» Exercise aim: Show each line from the records below that contains the word "blue", copied in full.
* Start *
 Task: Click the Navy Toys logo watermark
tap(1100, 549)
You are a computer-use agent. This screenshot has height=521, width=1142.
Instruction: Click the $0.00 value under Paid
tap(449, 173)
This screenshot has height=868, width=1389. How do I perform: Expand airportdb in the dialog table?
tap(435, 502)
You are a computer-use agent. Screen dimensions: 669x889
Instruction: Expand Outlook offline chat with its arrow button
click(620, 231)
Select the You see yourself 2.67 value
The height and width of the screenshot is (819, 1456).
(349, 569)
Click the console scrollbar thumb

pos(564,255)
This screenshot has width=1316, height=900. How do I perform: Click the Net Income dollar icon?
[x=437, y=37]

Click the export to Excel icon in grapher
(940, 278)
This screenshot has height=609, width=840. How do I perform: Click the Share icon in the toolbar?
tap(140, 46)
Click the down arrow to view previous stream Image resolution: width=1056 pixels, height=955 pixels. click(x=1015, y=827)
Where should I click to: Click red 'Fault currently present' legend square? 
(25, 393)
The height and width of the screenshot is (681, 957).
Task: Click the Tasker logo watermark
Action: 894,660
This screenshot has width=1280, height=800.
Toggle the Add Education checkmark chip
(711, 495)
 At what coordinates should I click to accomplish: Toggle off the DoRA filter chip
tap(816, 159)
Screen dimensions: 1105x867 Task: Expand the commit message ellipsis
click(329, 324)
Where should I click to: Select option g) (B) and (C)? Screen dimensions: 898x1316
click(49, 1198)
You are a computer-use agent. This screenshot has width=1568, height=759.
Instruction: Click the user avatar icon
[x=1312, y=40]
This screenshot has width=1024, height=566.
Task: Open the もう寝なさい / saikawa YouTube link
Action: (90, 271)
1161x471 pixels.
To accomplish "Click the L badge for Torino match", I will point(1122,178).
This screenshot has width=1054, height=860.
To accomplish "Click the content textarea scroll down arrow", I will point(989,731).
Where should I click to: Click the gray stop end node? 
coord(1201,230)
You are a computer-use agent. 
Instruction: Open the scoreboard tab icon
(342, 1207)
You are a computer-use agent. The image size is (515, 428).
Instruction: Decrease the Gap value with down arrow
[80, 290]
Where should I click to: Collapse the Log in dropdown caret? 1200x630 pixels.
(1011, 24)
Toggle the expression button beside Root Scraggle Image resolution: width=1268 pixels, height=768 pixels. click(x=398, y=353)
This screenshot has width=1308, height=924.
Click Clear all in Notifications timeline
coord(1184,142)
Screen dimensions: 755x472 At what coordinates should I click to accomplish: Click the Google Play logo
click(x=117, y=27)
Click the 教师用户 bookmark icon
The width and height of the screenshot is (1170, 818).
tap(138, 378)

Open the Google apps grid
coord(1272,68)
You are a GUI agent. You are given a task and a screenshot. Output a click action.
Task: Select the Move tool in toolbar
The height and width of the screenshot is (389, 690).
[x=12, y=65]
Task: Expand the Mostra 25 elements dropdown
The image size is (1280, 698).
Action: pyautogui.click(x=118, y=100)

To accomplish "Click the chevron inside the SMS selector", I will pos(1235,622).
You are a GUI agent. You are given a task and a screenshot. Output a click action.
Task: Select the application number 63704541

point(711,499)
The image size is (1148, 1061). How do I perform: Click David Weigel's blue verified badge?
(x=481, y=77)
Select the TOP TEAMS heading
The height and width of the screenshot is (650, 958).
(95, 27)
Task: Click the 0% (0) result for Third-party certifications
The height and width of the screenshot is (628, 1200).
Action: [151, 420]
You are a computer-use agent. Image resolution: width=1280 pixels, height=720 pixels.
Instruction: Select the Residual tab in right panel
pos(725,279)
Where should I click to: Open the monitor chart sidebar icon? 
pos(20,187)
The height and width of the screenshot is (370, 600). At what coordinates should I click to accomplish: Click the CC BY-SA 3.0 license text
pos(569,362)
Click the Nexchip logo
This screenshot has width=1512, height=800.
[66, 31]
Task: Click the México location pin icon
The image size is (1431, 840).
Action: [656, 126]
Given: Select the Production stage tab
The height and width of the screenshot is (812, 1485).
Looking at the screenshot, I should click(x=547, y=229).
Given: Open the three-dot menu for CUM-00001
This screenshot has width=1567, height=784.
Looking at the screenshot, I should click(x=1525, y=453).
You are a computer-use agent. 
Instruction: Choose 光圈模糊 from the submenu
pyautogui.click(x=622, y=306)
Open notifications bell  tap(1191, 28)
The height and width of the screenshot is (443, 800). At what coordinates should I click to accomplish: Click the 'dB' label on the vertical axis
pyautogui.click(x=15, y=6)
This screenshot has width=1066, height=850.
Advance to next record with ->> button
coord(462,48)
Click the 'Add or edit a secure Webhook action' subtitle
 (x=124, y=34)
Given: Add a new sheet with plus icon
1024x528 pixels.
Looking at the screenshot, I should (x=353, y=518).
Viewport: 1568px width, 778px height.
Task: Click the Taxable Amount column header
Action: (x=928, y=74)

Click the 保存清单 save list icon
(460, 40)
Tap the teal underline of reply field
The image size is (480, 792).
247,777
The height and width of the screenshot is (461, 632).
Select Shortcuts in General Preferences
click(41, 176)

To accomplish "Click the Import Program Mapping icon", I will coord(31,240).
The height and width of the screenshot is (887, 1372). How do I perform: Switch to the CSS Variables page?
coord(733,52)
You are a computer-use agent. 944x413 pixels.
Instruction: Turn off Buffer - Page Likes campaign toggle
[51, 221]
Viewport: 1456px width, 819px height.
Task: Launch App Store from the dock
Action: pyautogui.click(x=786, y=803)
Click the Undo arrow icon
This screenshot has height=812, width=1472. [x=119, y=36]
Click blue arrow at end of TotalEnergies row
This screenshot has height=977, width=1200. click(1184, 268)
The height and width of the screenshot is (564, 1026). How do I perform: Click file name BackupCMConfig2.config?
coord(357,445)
* End *
» Exercise output:
The image size is (1148, 1061). How do I perform: Click David Weigel's blue verified badge?
Click blue arrow at end of TotalEnergies row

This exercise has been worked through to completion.